Healthcare is one of the most exciting and innovative industries of the 20th century, and hospitals are some of the most complex and sophisticated organisations ever developed. It is fascinating to have the chance to work in this area. Nonetheless, in spite of the high level of sophistication that we have achieved, most of our processes are organised as they were more than 50 years ago highly fragmented, verticalised, passive, acute-centred etc. I believe that our main challenge is to redefine/redesign the model of care by integrating different partners (not only healthcare providers) to provide more people-centred care and, in the end, more value to the population.
What are the three most common mistakes hospital managers make and how can they be prevented?
Healthcare managers have a tremendous responsibility to create the best conditions to maximise the competencies and skills of healthcare professionals and to assure more and more people-centred approaches. At the same time, we need to use our resources efficiently and create value for the organisation.
To achieve these goals, we need to be humble and learn with patients, families, and healthcare professionals. In fact, managers need to be continuously studying and learning. Too many times, I have seen much arrogance and a feeling that 'I know everything.'
What three factors define a successful health administrator?
The success factors are entirely related to common mistakes. To be successful, you need to be technically prepared with what we usually call hard skills. I really don't believe that you can be a top-level manager without having a good notion about financial management or clinical pathways. Also, soft skills are needed. You work under tremendous pressure with highly differentiated workers. Also, you need to be sensitive to patient and family needs.
To achieve this complicated triangle, we need to be humble and learn from experience, to be a team player, engage the personnel and, of course, to work and study to improve our competencies and skills.
Should healthcare management be led by those with a medical background or a financial background?
Healthcare management needs to be led by competent leaders independent of the background. From experience, I have seen medical doctors and financiers that are terrible. I’ve also seen the opposite. Healthcare management is a multidisciplinary science and depends heavily on teamwork. It requires some distance from practice to see all the forest. So medical doctors or other healthcare professionals that are in management positions need to refocus and to learn management competencies and skills. Managers need to learn about the healthcare spectrum and engage with healthcare professionals. Innovation is a more complex issue; good healthcare managers are not necessarily innovators even though they need to understand its value and how to promote it.

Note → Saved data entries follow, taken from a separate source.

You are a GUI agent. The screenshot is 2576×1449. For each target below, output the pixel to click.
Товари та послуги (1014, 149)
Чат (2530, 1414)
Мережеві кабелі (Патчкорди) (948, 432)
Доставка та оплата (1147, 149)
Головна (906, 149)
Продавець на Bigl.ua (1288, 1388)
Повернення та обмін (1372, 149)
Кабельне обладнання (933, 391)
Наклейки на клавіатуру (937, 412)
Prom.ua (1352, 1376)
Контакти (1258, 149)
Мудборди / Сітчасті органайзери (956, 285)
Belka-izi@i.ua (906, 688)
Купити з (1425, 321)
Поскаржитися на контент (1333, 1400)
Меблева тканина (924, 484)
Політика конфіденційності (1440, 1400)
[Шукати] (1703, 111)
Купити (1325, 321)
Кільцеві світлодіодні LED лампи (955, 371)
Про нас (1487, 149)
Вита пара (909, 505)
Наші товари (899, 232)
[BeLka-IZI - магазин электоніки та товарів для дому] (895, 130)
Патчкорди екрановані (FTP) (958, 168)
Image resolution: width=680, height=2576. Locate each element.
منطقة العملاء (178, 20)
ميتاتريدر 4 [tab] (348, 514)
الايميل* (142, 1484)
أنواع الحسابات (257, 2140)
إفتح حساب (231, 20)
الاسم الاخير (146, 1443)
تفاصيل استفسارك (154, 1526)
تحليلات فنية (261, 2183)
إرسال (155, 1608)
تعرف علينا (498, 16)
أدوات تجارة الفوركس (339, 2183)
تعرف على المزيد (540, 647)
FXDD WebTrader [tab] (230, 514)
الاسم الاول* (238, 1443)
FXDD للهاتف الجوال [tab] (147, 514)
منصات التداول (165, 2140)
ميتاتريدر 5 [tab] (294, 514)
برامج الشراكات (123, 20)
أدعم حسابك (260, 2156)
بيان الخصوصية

Do you feel that new remote health monitoring technology is cost prohibitive for the health management of the ageing population?
I believe that remote monitoring is showing good results. For the last few years, my hospital has been using this kind of technology for chronic obstructive pulmonary disease and, more recently, cardiac insufficiency, both with outstanding outcomes.
Remote monitoring can also be beneficial in acute home hospitalisation programmes and major ambulatory care, reducing inpatient admissions and length of stay.
This technology is instrumental in redesigning the model of care by integrating different providers (including social partners and informal caregivers) to address the ageing population needs in the community.
What is your top tip for aspiring healthcare managers?
Be open. This is a team player job. Study hard and work on soft skills. This is a demanding and tough job but also, individually rewarding. At the end of the day, our work impacts the lives of individual human beings who, most of the time, are in extremely vulnerable situations.